======== Records shown ========
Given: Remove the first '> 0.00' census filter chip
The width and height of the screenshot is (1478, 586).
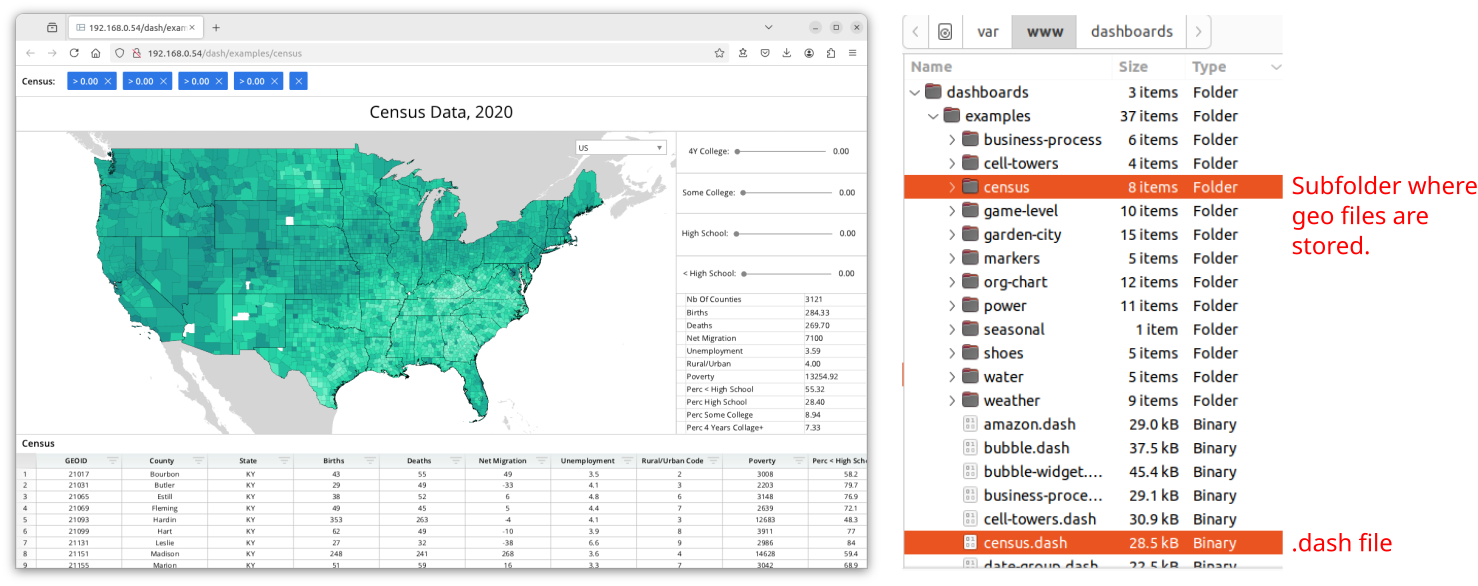Looking at the screenshot, I should click(108, 81).
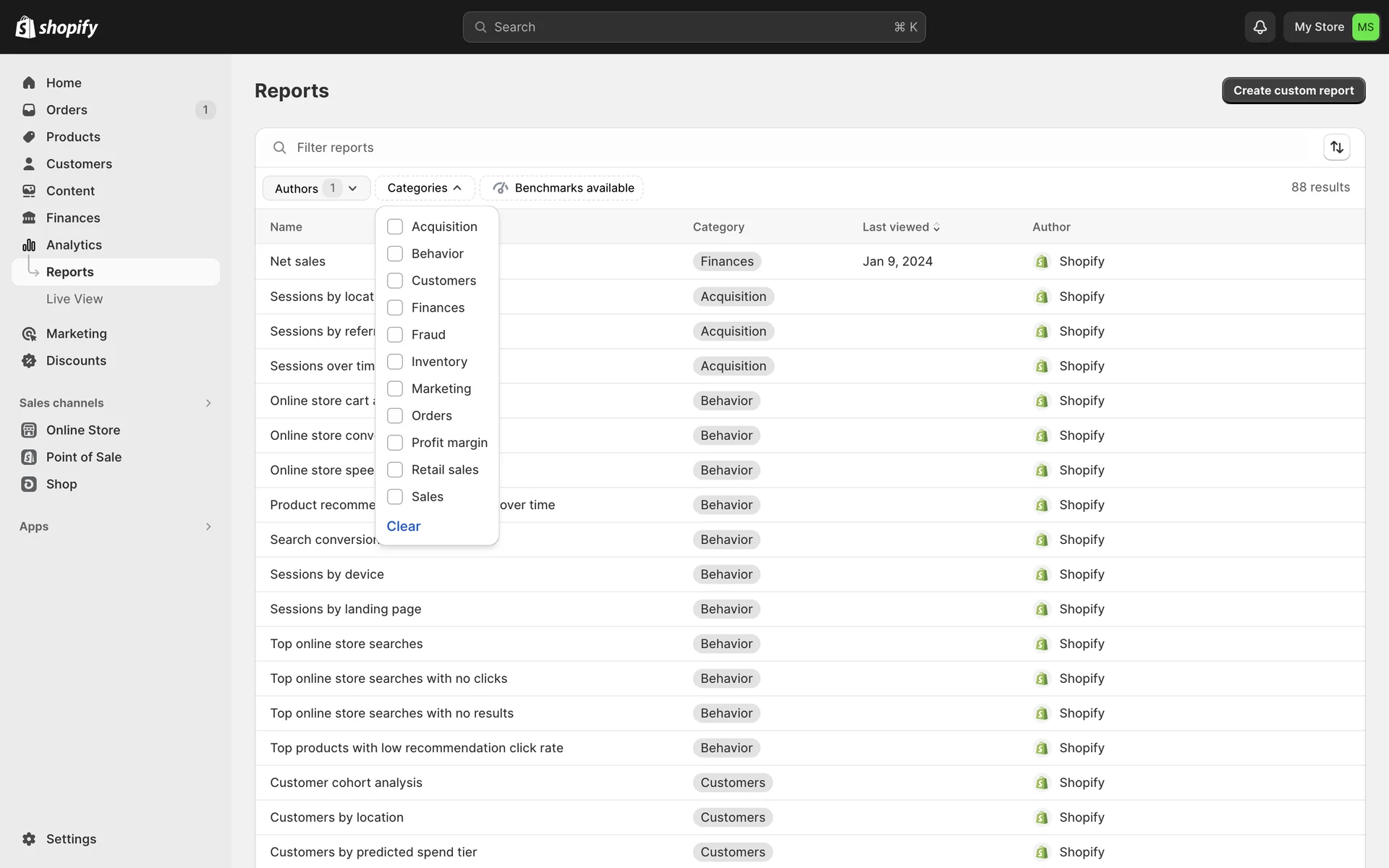1389x868 pixels.
Task: Click the notifications bell icon
Action: click(x=1260, y=27)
========
Could you repeat the lines above with "filter pill" substituted for "filter chip", leaving everything else unchanged and omitting the pictures?

Given: Remove the first '> 0.00' census filter pill
The width and height of the screenshot is (1478, 586).
Looking at the screenshot, I should click(108, 81).
1389x868 pixels.
Task: Click the notifications bell icon
Action: click(x=1260, y=27)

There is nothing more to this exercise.